From Gremi we headed to Telavi, making stop at local khinkali place Cafe Bari - Zodiako, just khinkali and beer served here. Cheap and tasty. A little bit neglected as well. Paid a short visit to Telavi market (really good market) and returned back home to Tbilisi. The driver was kind of pity we didn't visit Nekresi and wanted to show us something more (but trust me, our batteries were off - and all I could think about was getting back to Tbilisi and have some sleep), and then he proposed - would you love to see the tree? No!, we instantly replied. The driver lowered his shoulders, and did what a real Georgian man does - he took us to the Giant Plane tree in Telavi. Amazing.
Late in the evening we went to the delicious Azerbaijani restaurant Agha near circus in Tbilisi.
Day 5: Last evening in Tbilisi
In was actually planned to have a fishing tour today, but since our guests had a flight back home tonight, we canceled the fishing tour and decided to have a calm day in Tbilisi.
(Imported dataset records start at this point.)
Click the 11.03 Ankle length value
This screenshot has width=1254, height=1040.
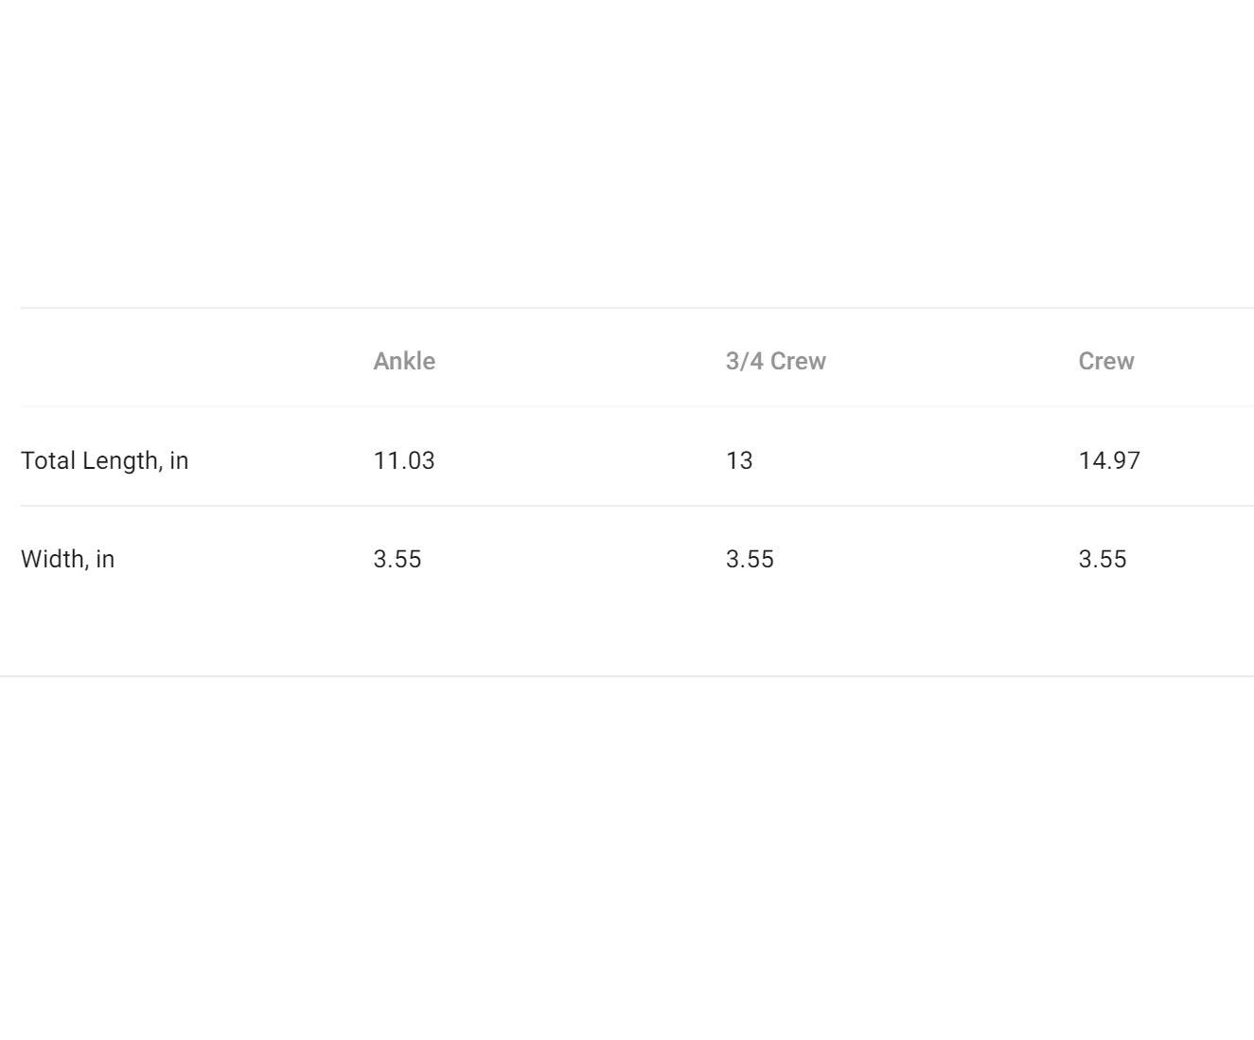point(404,460)
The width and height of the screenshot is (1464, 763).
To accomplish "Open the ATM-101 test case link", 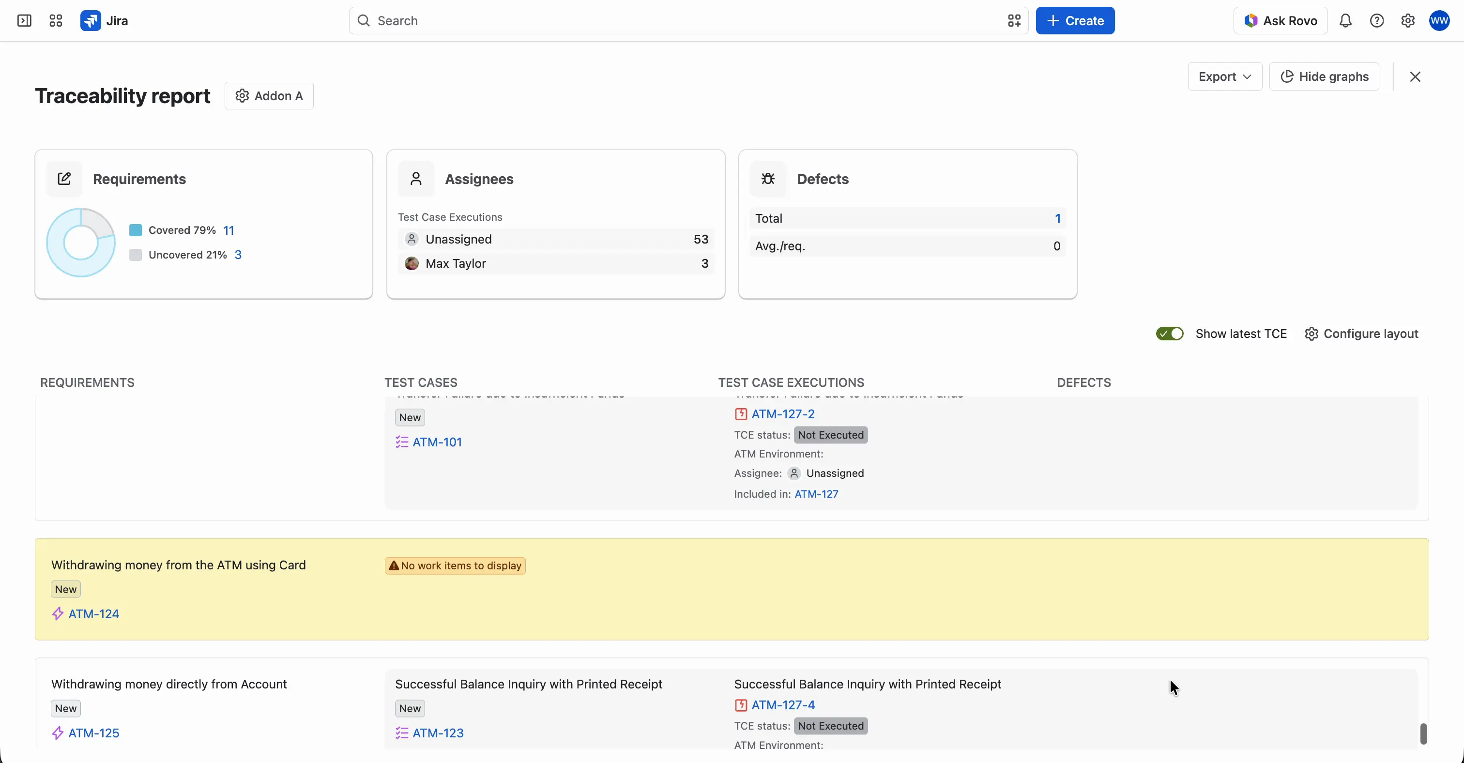I will pos(437,443).
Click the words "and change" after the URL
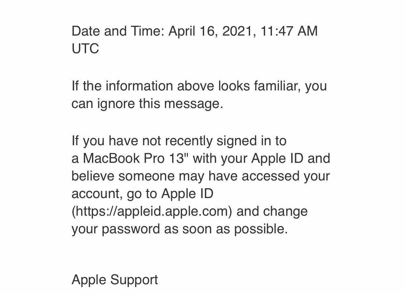This screenshot has width=405, height=294. pyautogui.click(x=272, y=211)
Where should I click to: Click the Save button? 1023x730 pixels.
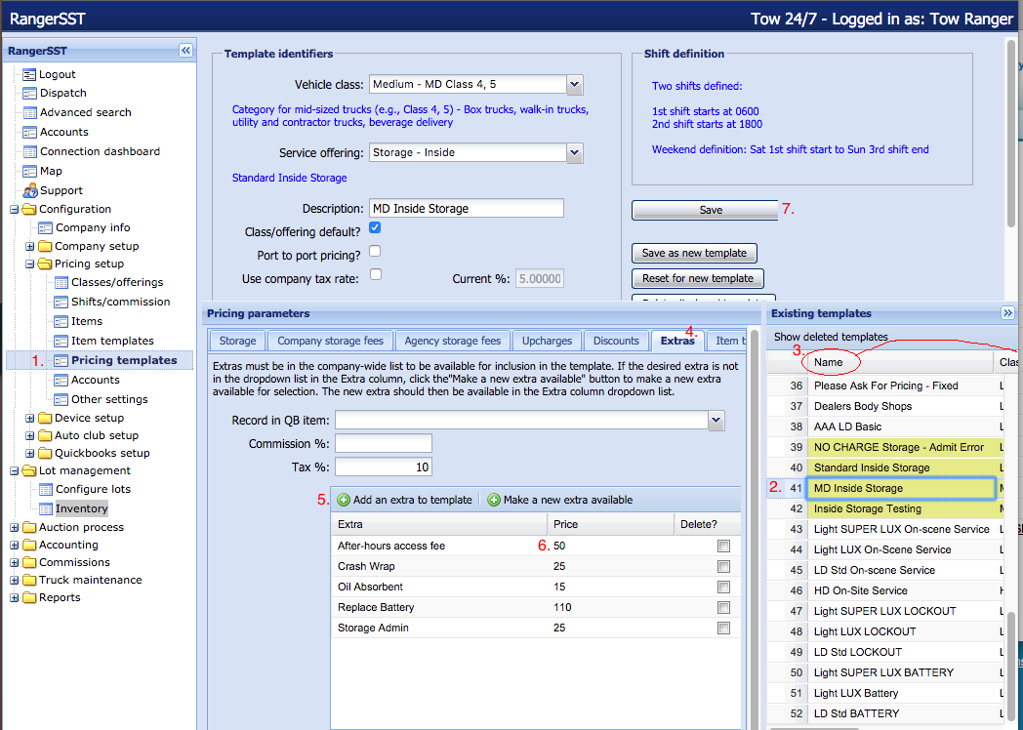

For a fishing trip, it was planed go to Jandari lake.
On that day preparations for Tbilisi city festival Tbilisoba started.
In the morning we left for Turtle lake, enjoying morning coffee at Intelligentsia Coffee Bar, after some time we left to another great Tbilisi restaurant - Racha, enjoying finest quality wines and mcvadi (grilled meat). From here on we catch a street taxi, returned to the apartment, had some rest and in the evening made the last sightseeings around Tbilisi Old Town.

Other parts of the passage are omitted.